S.K.: Tak. Znam różne projekty wprowadzenia Ustawy o podatku dochodowym, bo obecnie jest podatek rolny. W dużej perspektywie będziemy ten podatek wprowadzali, bo wynika z ogólnych zasad może nie bezpośrednich przepisów w Unii Europejskiej, ale wyliczenie tego podatku ono jest niezbędne, a dla mniejszych gospodarstw to oczywiście prostsze zasady, tak jak pani redaktor mówi, nie ma sensu wprowadzać tej całej buchalterii. Natomiast zwracam uwagę na to, że podatek musi być równoważny, czyli nie może być większych obciążeń dla rolników, a ponadto proszę zwrócić uwagę, że są inne kryteria dochodu przy pomocy społecznej, przy zasiłkach rodzinnych, przy stypendiach i wtedy daje to szansę przybliżenia tego realnego dochodu. Uważam, że to będziemy konsekwentnie wprowadzali, ale nie mogą na tym stracić rolnicy na tym etapie i nie mogą stracić samorządy. Podatek może być jeden, nie może być podatku dochodowego i podatku rolnego i nie mogą się zwiększać tutaj obciążenia, bo rolnictwo potrzebuje wsparcia.
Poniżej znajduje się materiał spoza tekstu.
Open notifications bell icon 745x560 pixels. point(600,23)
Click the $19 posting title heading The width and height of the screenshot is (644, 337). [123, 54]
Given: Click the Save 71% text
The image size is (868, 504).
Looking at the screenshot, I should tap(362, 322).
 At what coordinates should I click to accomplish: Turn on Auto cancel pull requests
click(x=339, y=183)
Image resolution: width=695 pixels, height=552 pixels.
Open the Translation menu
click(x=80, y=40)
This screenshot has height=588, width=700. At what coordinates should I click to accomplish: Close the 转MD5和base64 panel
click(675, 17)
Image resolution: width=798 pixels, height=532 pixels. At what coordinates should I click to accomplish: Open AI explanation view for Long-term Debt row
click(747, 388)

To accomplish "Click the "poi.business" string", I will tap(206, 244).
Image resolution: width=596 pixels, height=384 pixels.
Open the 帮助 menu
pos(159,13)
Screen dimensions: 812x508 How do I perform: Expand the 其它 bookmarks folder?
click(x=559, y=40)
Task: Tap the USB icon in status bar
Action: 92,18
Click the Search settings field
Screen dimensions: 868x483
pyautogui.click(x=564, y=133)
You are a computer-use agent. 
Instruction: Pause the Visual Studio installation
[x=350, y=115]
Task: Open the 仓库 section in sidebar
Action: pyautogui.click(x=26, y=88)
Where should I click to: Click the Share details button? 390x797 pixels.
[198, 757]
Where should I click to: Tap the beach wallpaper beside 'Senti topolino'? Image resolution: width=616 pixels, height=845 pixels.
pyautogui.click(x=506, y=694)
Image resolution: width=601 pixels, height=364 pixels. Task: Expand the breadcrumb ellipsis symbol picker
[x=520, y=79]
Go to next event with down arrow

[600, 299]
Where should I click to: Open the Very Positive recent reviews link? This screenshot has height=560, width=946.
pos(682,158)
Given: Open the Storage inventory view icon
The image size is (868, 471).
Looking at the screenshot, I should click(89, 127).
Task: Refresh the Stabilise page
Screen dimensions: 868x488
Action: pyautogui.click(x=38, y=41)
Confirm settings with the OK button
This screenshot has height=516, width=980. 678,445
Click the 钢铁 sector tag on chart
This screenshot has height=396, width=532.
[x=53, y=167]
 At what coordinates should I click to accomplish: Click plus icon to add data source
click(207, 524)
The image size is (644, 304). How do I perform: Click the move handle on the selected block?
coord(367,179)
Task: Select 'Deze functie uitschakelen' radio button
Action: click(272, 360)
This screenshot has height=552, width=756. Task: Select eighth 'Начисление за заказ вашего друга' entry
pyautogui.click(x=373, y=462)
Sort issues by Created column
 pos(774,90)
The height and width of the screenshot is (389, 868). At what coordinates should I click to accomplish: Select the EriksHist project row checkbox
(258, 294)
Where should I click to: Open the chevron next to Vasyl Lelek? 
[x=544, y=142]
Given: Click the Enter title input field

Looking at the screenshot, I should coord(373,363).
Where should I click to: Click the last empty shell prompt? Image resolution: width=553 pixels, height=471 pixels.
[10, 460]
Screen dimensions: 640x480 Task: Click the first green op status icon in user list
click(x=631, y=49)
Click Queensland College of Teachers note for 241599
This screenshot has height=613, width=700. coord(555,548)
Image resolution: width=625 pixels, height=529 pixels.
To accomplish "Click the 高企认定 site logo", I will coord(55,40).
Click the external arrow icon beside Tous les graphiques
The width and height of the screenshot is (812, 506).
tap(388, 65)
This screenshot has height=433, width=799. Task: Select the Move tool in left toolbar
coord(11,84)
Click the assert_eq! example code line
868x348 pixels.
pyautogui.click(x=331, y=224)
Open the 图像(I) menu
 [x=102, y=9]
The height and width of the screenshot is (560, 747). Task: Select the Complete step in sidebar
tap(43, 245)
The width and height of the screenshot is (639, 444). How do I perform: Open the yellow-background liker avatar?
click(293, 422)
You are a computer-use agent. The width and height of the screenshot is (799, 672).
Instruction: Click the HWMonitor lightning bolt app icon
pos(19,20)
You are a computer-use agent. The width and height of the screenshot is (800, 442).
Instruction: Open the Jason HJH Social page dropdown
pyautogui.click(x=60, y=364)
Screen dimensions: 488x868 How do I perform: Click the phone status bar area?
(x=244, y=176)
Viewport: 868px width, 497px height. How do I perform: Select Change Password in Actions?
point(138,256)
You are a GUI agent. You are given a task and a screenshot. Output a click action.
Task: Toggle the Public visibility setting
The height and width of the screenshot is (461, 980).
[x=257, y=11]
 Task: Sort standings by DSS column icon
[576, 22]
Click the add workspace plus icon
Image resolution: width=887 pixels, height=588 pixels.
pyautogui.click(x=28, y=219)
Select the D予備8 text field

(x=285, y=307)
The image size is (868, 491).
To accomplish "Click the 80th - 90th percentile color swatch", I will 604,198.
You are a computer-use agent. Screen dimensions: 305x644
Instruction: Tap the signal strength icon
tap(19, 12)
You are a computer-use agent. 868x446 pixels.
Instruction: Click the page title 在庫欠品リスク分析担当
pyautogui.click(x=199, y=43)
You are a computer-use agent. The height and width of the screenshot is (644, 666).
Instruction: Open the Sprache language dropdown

A.T.: Zaczęliśmy od Elewarru, czyli spraw bieżących, i jest prywatyzacja Krajowej Spółki Cukrowej. Co dalej z Krajową Spółką Cukrową?
S.K.: Ja jestem jednym, mogę powiedzieć na trzech palcach licząc, autorem Ustawy o Krajowej Spółce Cukrowej i powołania tej spółki. Dzisiaj ona podlega nie pod Ministerstwo Rolnictwa, tylko pod Ministerstwo Skarbu Państwa. Ja uczestnicząc aktywnie w Komisji Rolnictwa głosowałem wraz z moimi kolegami i przygotowywałem nawet projekt dezyderatu, że prywatyzacja ma nastąpić w taki sposób, tak jak zakładała ustawa, że właścicielami decelowo Krajowej Spółki Cukrowej mają być plantatorzy i pracownicy. I tu będę rozmawiał z ministrem skarbu, żeby to konsekwentnie realizować. Jedną z większych słabości rolnictwa i jego otoczenia, przetwórstwa, to jest to, że polscy rolnicy nie mają swojego udziału kapitałowego w przetwórstwie, w innych firmach, a tu można przejąć tę wartość dodaną.
A.T.: Czy można powiedzieć, że generalnie będzie pan kontynuował politykę poprzednika, czy z drobnymi korektami?
S.K.: Korekty zawsze są niezbędne. Dzisiaj przecież większość tego, co się realizuje, to jest właśnie wspólna polityka rolna uchwalana w Brukseli, ale jak widać, wymaga przejrzystości dużej polityka kadrowa, bo pewne rzeczy, które wyszły na światło dzienne, one mają charakter naganny.